Mr. Morrison graduated owing ~$300,000 in federal loans. Mr. Black finished his degree with $233,000 in federal loan debt; his balance now stands at $331,000. Patrick Clement is ~$360,000 in the red.
Since graduating, Mr. Morrison has been working as an assistant in Hollywood for ~$50,000 and doing freelance work in film and photography to supplement his income. Mr. Black works as a “writer and producer.” He earns ~$60,000 “in a good year.” Mr. Clement teaches film at a local college and supplements his wages working in an antique shop.
The examples above are a microcosm of a stark reality. Too many MFA students at Columbia incur so much debt to obtain a degree that ironically confers one certainty: the inability to pay that debt off.
In our view, Columbia bears some responsibility for their MFA’s dire financial predicaments. The school can make a solid argument that their graduate programs (and the rolodex that goes along with them) are second to none. Hence, an MFA from the school is worth the cost. That said, it is clear that Columbia – and to be fair many other institutions – are leveraging the unique properties of the Grad Plus Loan to line their coffers at the ultimate expense of the taxpayer.
Regardless of their credentials, Columbia is not naïve to the fact that for every film or theatre major that “succeeds,” the vast majority struggle to earn a lot of money in those respective fields. Columbia’s primary responsibility is to educate students. However, a secondary concern should be the cost of doing so. In that regard, Columbia makes a failing grade.
”Zack Morrison said ‘How the hell am I ever going to pay this (debt) off?’ Matt Black said he was “financially hobbled for life” and argued Columbia was culpable for his “calamitous financial situation.” Mr. Morrison and Mr. Black are not alone. Most students profiled in the WSJ’s piece also blamed Columbia for their precarious financial predicaments. Their position was seconded by James Bundy, dean at Yale University’s drama school who argued, “There’s a virtual army of young people, most of whom may be naive about the financial obligations they’re undertaking.”
At TQC, we agree with Dean Bundy’s statement but reject the students’ and Dean Bundy’s arguments.
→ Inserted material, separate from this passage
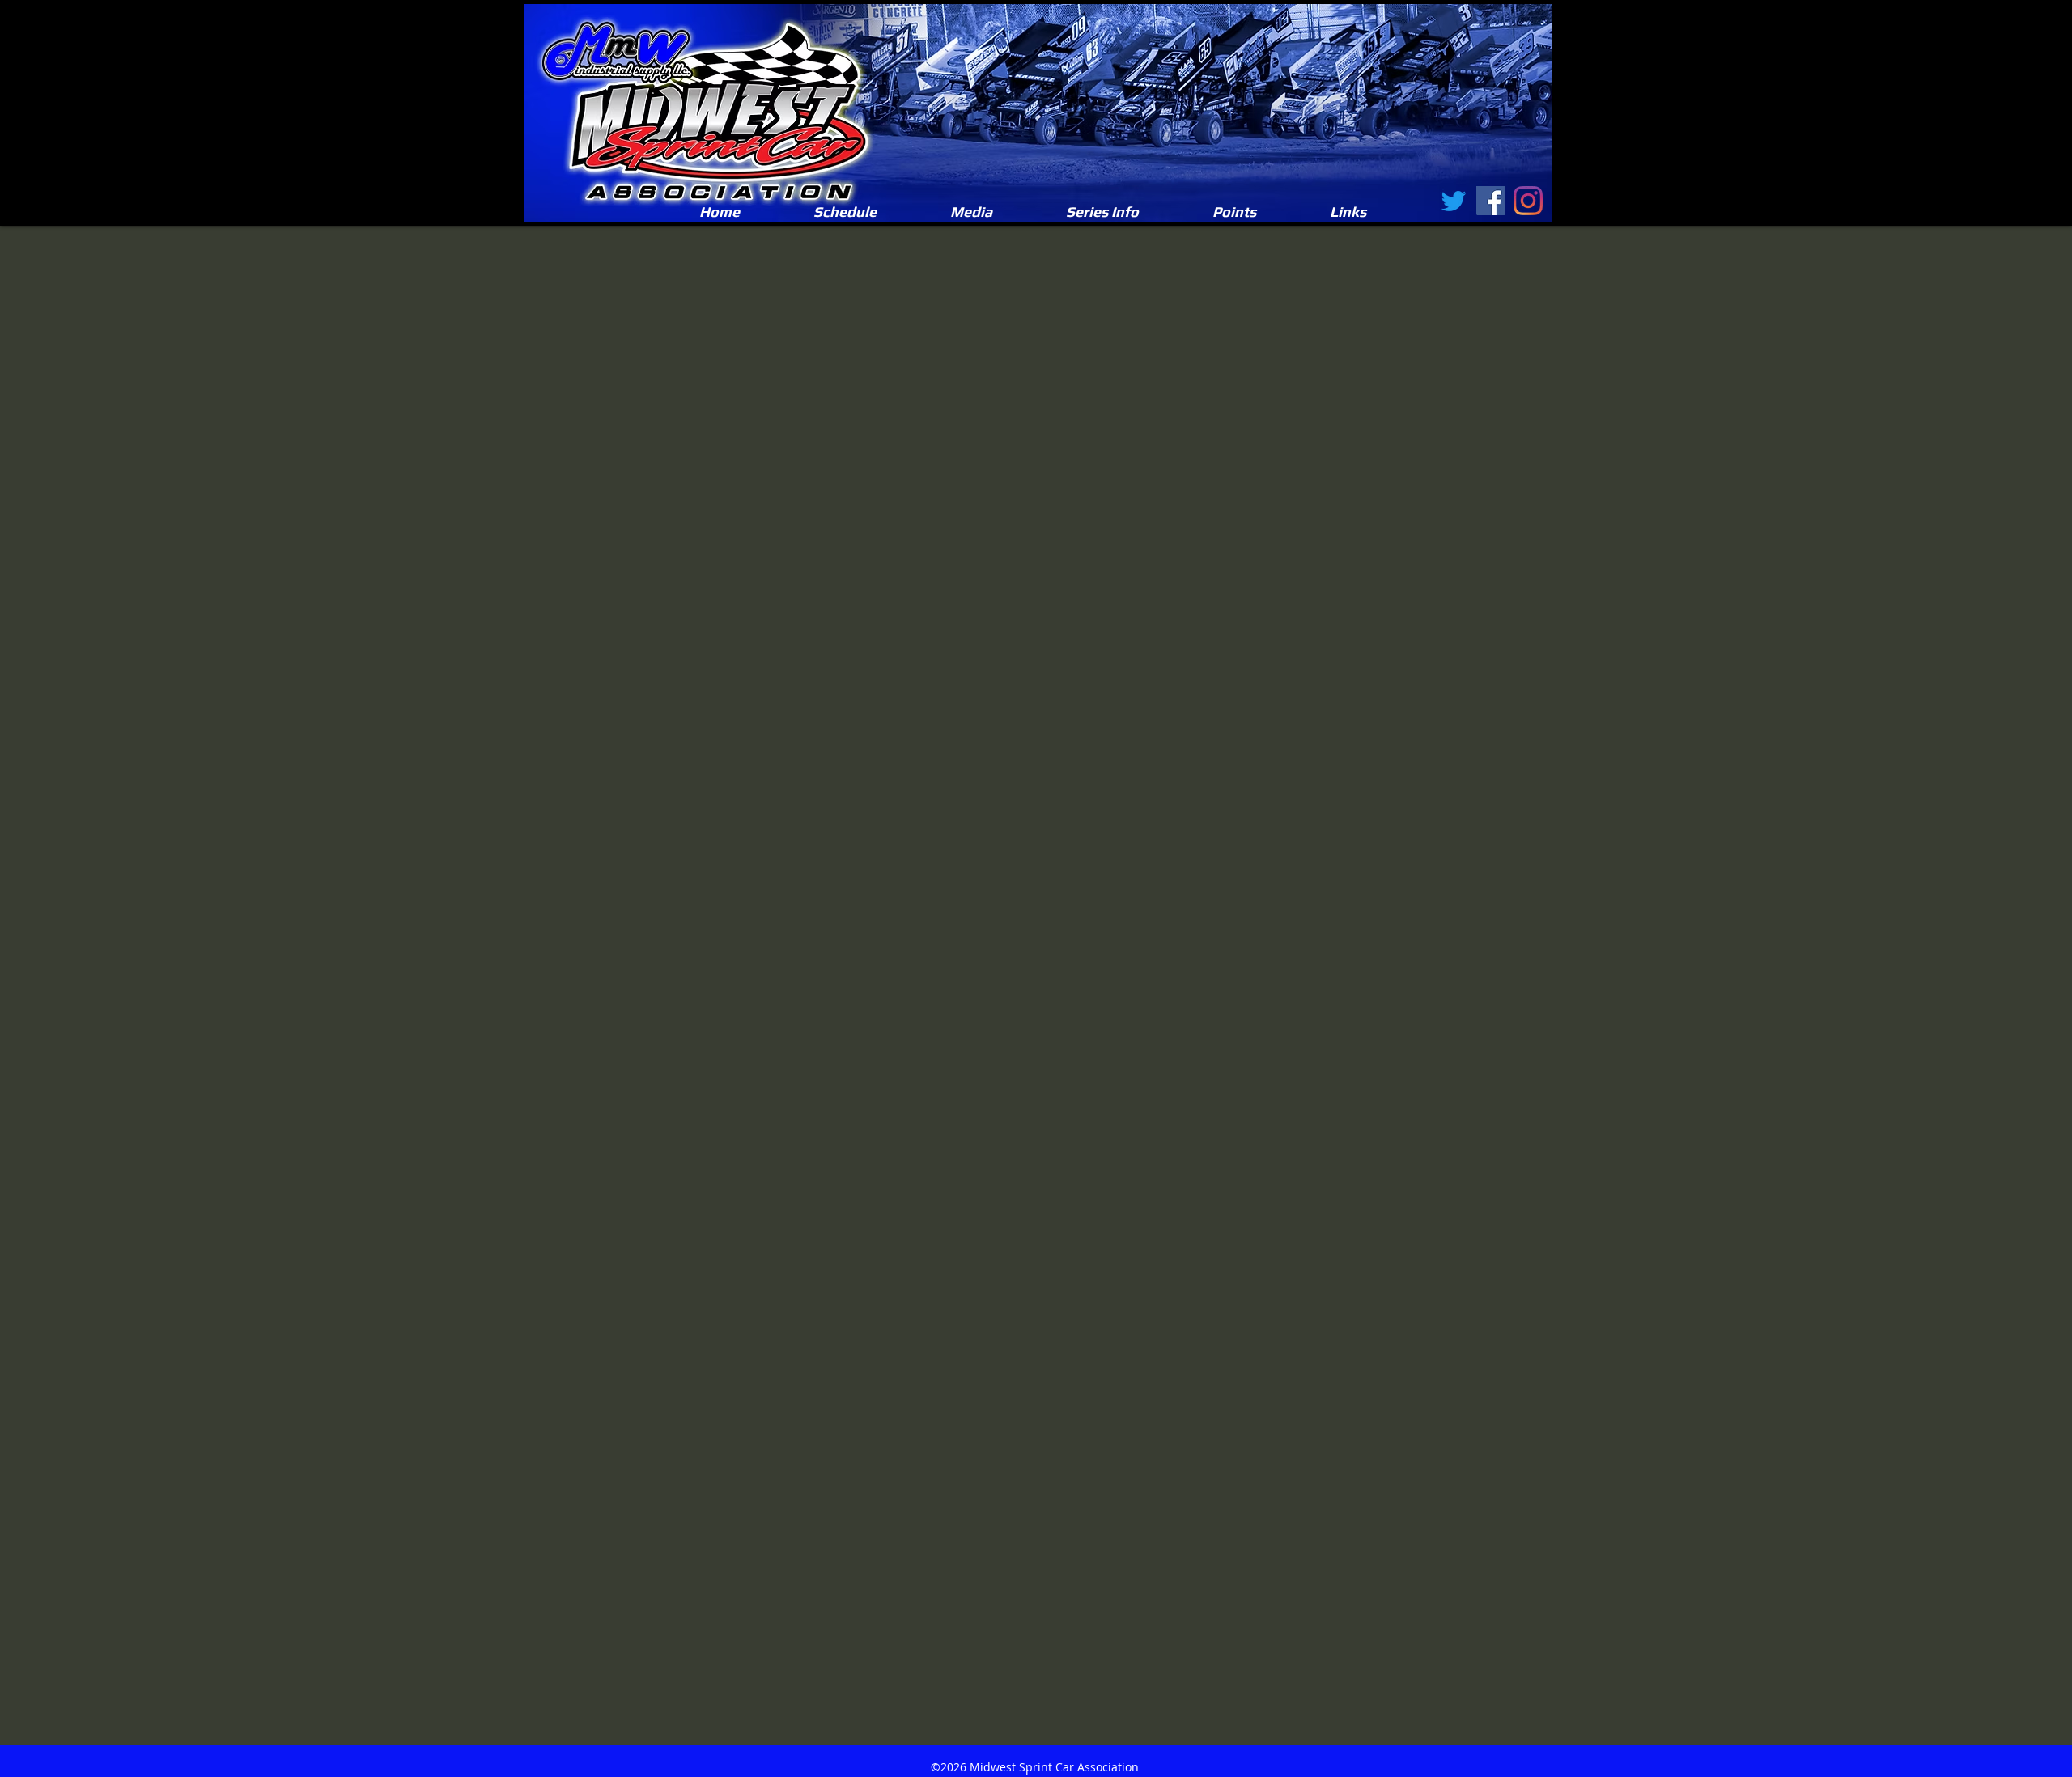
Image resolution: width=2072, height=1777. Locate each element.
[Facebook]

Mr. Bundy’s statement is spot on. There are too many MFAs who are naive about their finances. But absolving students of any personal responsibility is off base. When deciding to pursue an MFA, there must be a degree of personal accountability.
Unlike a blissfully ignorant 18-year-old freshman setting foot on a college campus for the first time, graduate students are adults. They are at least ~22 years old when they decide to pursue an MFA. Hence, the decision to pursue an MFA and incur the cost of doing so is theirs and theirs alone.
The internet is a free (or relatively inexpensive) resource. As part of engaging in basic due diligence, any prospective student can log onto Columbia’s homepage to find out how much tuition costs for the MFA that piques their interest. They can google “average annual salary for MFA graduate student” and read the results. We did just that. The first result was an excerpt from a US News article. It read “According to PayScale, a compensation data company that publishes the going rates for various types of jobs, the average MFA degree-holder in the U.S. earns an annual salary of $58,000.” This exercise took us 30 seconds.
A prospective MFA student must consider the following: Tuition costs X. The average annual salary for somebody with a degree in my field is Y. Is going into debt worth the knowledge I will obtain, the professional connections I will make, the personal relationships I will forge, and greater opportunity to become “successful?” The consequences of failing to do so are primarily the responsibility of the student.